The increasing computational demand from big data-intensive domains such as genomics, astronomy, and artificial intelligence accelerates data center (DC) carbon emissions. This trend underscores the need for sustainable computing strategies balancing performance, energy efficiency, and carbon reduction in large computing infrastructures. This talk examines trade-offs in upgrading legacy DCs to meet growing performance demands while aligning with sustainability goals. We analyze the acceleration vs. energy efficiency dilemma of different platform choices and the specialization vs. flexibility balance of CPUs, GPUs, FPGAs, and ASICs. Effective carbon-reduction procurement strategies require considering both operational and capital expenditures. We will introduce a design space exploration framework to support optimal decision-making for DC upgrades and sustainable investments. A key focus will be FPGAs for balancing performance, energy efficiency, and flexibility. We will discuss hardware-software co-design methodologies for reducing time-to-solution in complex workloads. Real-world case studies demonstrate the effectiveness of FPGA-based solutions in genomics and radio astronomy, showcasing tangible energy savings while maintaining high computational throughput. This session provides practical methodologies for designing next-generation, low-carbon computing infrastructures, ensuring DCs can scale without worsening the climate crisis.

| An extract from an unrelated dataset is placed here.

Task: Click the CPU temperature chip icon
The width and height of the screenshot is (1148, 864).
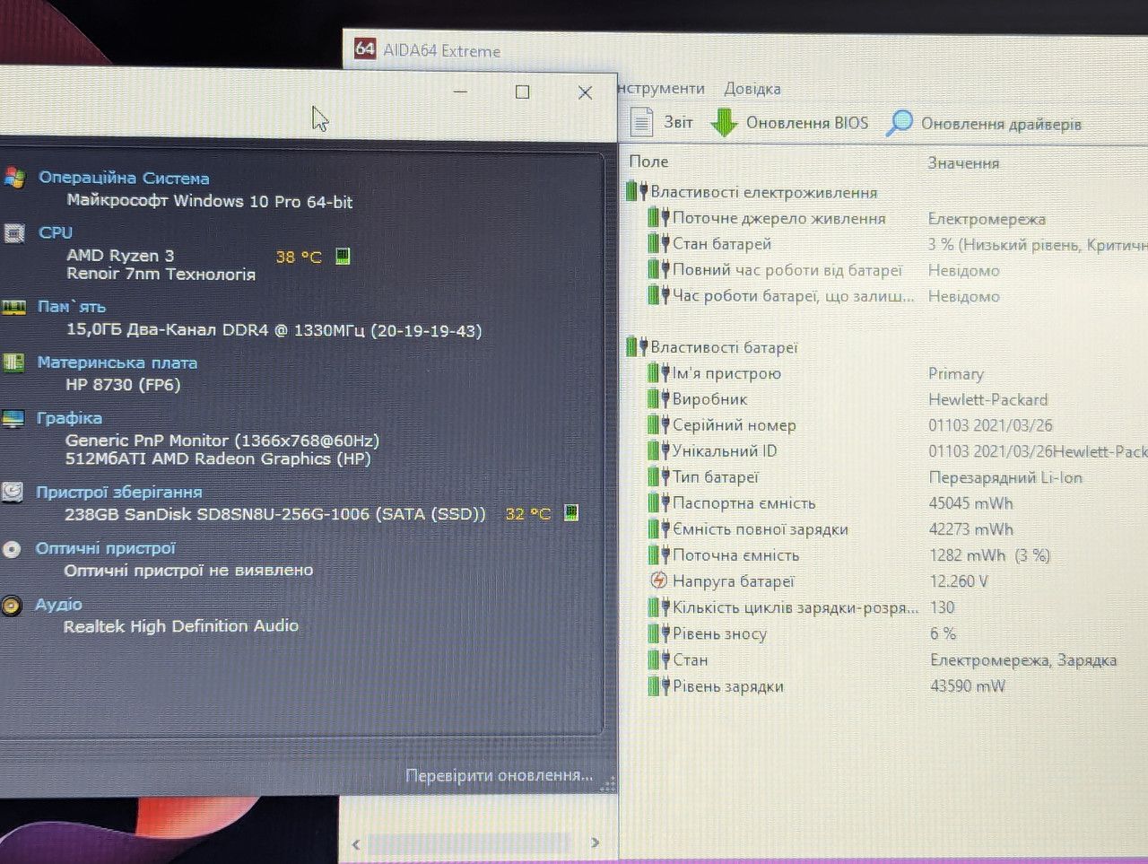Action: coord(343,257)
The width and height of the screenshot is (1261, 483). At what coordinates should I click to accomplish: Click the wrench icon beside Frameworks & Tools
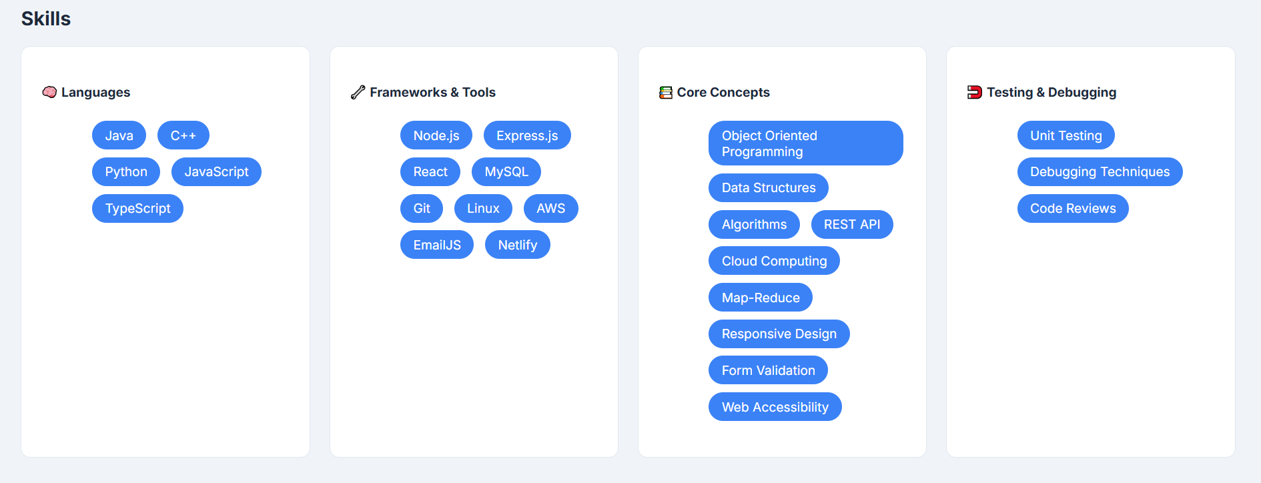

Los Alamos National Laboratory has experience operating advanced high performance computing facilities since the late 1950s. Today, the computing facilities use about 50% of the lab’s total energy and 31% of it’s total water. The need for efficient water and energy usage is ongoing to support growth and expanded mission. Data-driven engineering, innovations and strategic planning are the lab's toolkit for both its external challenges and its internal processes. We present the history of the resource restrictions, water reuse, carbon-free power procurement and computing optimizations with the following accomplishments: High-performance computing facilities now use almost 100% of reclaimed water instead of potable, reducing our water usage almost to zero. LANL has signed a contract to purchase and use 170MW of solar power from a new solar farm in the northwest corner of the state, enabling mission expansion using a renewable energy source. Current efforts include the application of machine learning models to accurately predict short-term energy needs, enabling more informed and diverse energy procurement strategies. While we have made great strides there is still more to do and some of our plans for the future include a central utility plant and to determine ways to reuse waste heat.